To view this ceasefire as a victory of U.S. power, or to simply assume that Iran will inevitably breach the contract, is actually the same error: both treat the judgment of a limited arrangement as an ultimate judgment.
Those who firmly believe that military force can compel obedience, the "hawks," and those who firmly believe that diplomacy can change relations, the "doves," are essentially mirrors—both refuse to acknowledge a fact: no human tool can achieve redemption on its own.
Tradition has never provided such certainty. What it demands is a more difficult path.
In the scriptures, the prophet always begins with Israel. Because only the "covenant people" possess the concept of identifying "idolatry"; and when they refuse to apply this concept to themselves, their guilt is even greater. Amos's proclamation begins in Damascus, not because of its justice, but because the audience will nod in agreement with the condemnation of "the other"—then he turns to Judah, and then to Israel, and the nodding stops.
Identifying the common pattern of the two countries means using these judgment tools in order: first pointing out one's own "idolatry," then judging the other.
This tradition is called "the discipline of repentance," and it has a clear practical form: whether in church, at the dinner table, or in group chats flooded with news, when discussing this ceasefire, it should start with "acknowledgment"—withdrawing from the JCPOA was the first breach of contract by the party demanding a new covenant; "Operation Midnight Hammer" embodies a belief: that as long as the destruction is thorough enough, order can be established; the forty-day war, 1,665 civilian deaths, and 170 children killed in a single school attack, while the starting point of the conflict—the uranium enrichment issue—remains unresolved. Before pointing out Tehran's problems, first acknowledge these facts. Tehran's issues are not smaller, but if judgments always start from the other's mistakes, they are no longer honest.

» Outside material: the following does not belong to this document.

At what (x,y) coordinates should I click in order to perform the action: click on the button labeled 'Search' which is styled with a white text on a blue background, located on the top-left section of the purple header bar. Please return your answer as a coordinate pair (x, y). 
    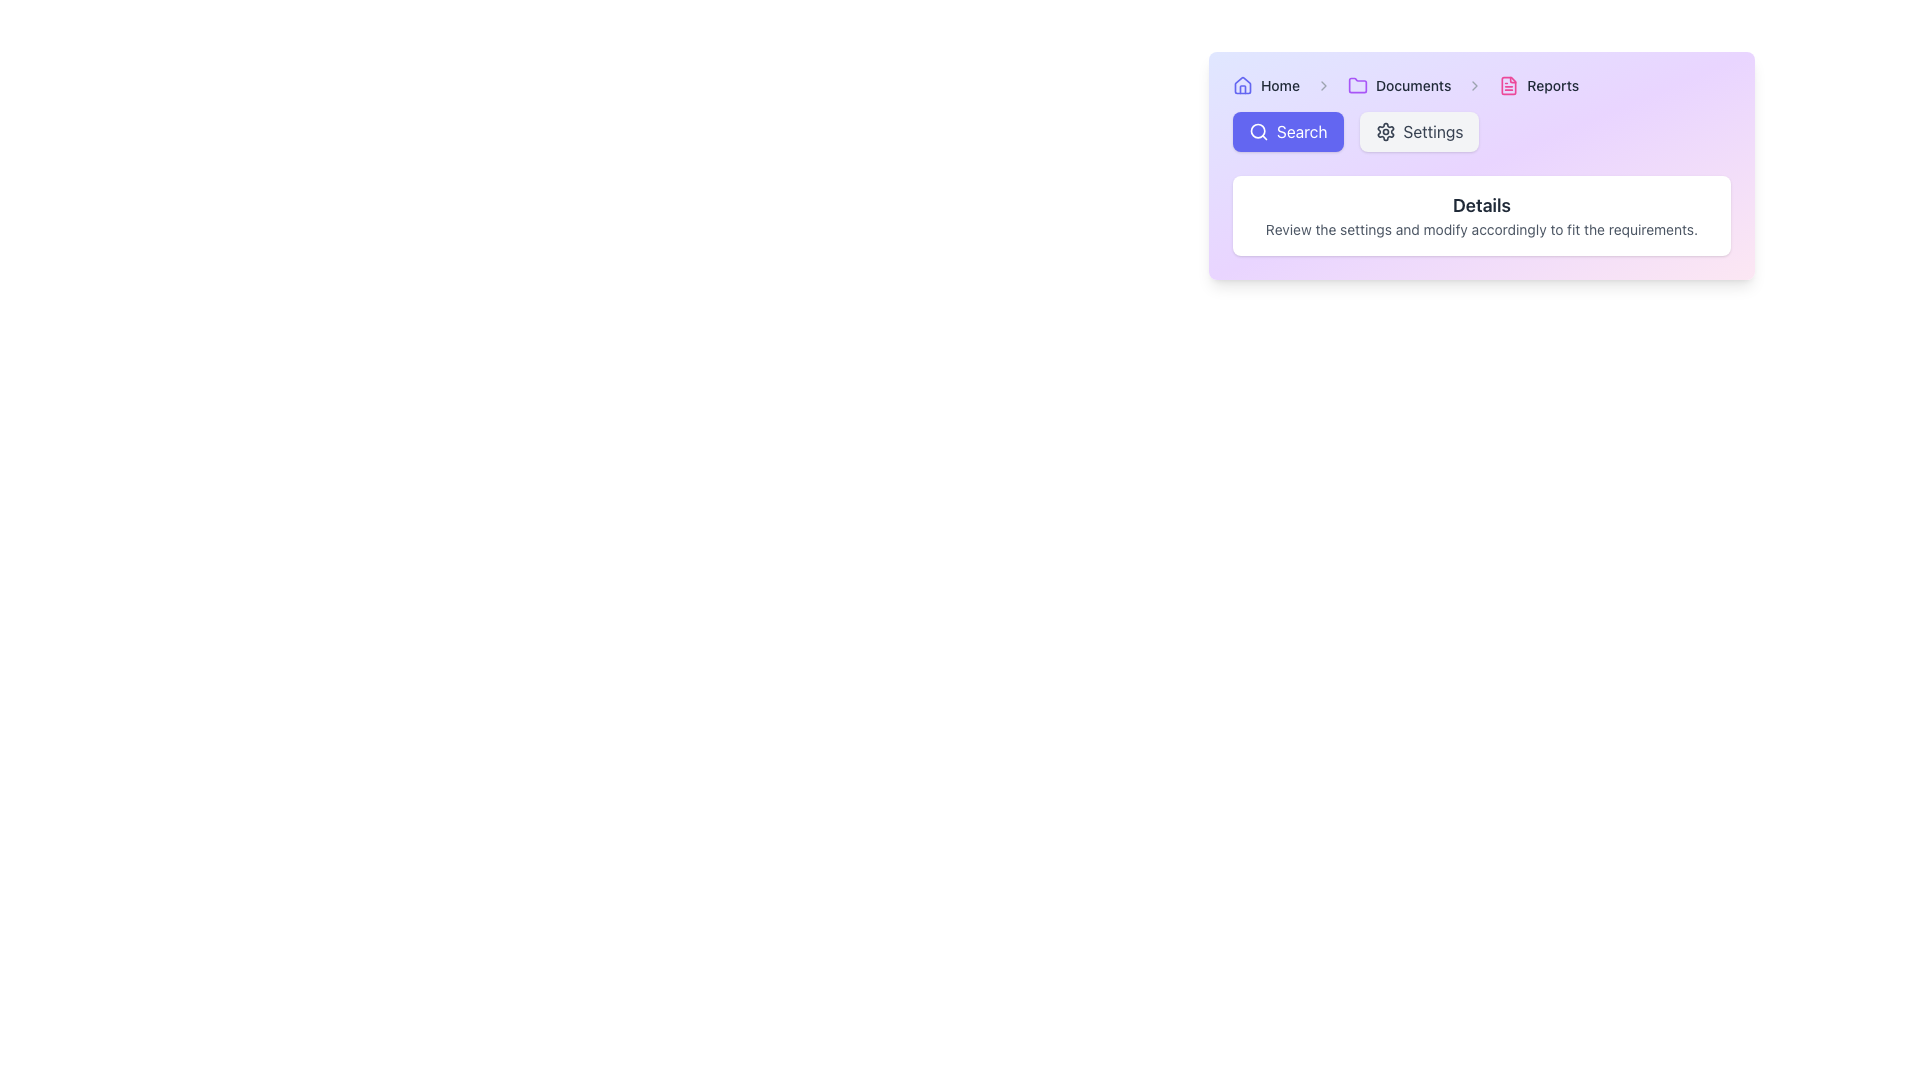
    Looking at the image, I should click on (1302, 131).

Iran's unreliability has long been written into its institutional theology, and examining the ceasefire terms remains necessary. But an honest assessment of the U.S. must come first. Only by simultaneously identifying the two forms of "idolatry" can one understand the true nature of this arrangement, rather than treating it as a reaffirmation of existing positions.
This ceasefire is essentially a ruin. It may also be the only negotiating table that still exists. The tradition of just war has a real priority for peace, which means that people must engage in this hollow arrangement rather than simply abandon it.
Augustine defined peace as "the tranquility of order." And the current reality is a two-week pause mediated by Pakistan: no common text, no effective verification, both sides hold differing views on the content of the agreement. The ruins can be repaired, but on the condition that people do not mistake it for a grand cathedral.